And so it was that Zoe and I stood side by side touching the dead hand of Amos. Sarah was too grief-stricken to be surprised at Zoe's reappearance in our lives. She wailed incessantly: "What is free territory to me? My boy is dead! What is the end of slavery to me? My boy is dead! There was no use for this war, no use, no use! It needed never to be. If they had only listened to Douglas. What are Lincoln and Jeff Davis thinking of? My boy is dead."
And for nights after returning to Chicago I heard Sarah's voice crying: "my boy! my boy!"
The battle of Gettysburg has been fought. That single thing that makes or destroys every man had come upon General Lee and commanded him to follow. In his case it was audacity. He had invaded Pennsylvania and been hurled back. And not long after I heard that Isabel's husband had been killed in that terrible battle. She did not write me. The silence of life had come over us.

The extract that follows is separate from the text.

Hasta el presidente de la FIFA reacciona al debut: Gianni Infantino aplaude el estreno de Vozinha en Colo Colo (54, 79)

I read the Gettysburg address of Lincoln. It moved me like a symphony. But I did not believe it to be true. This government was not conceived in liberty. It was not dedicated to the proposition that all men are created equal. We were not engaged in a strife which tested whether this government so conceived and so dedicated could survive. The South could have set up a separate government and the same liberty and the same equality which informed the union would have remained intact. Isabel's husband, and the other thousands who had died there had not consecrated the ground unless the Union meant something more than a union. It had to mean liberty and more than the emancipation of the negroes for that ground to be consecrated. And a few years later its glory was detracted from by the machinations of merchants who grew fat on the blood of that battle. And yet I was moved by Lincoln's words more profoundly than by anything that I had ever read.
CONCLUSION
It is April 23d, 1900. Three hundred and thirty-six years ago to-day a man named Shakespeare was born. He lived with some gnawing at his heart, wrote some plays, and died. He was wise enough, I fancy, to see that the joke is on those who remain in life, not those who leave it. Eighty-seven years ago to-day Stephen A. Douglas was born. He lived, stormed about these States, talked of great principles, was tossed aside by a squall on the universe of things, and died. It is now thirty-nine years since he summed up his life's wisdom in the words: "Tell my children to obey the laws and support the Constitution." That was about the summation of Socrates' wisdom, this matter of the laws, as he lay in prison opposite the Acropolis. He refused to walk forth free, except by the law. If I live until June the eighteenth I shall be eighty-five years of age. On the score of age I should feel much wiser than Douglas who died at forty-eight and Socrates who died at sixty. I feel that I am a good deal like Shakespeare. I have very little respect for the laws--at least for the written laws. I am not so sure about the higher law, if I am left to determine it. But in truth I am a good deal in doubt as to what is right, and what is wrong, what good and what evil. And I never know what the law is. I have wondered about it all my life. I have thought at times I knew, but I have been for the most part betrayed and fooled.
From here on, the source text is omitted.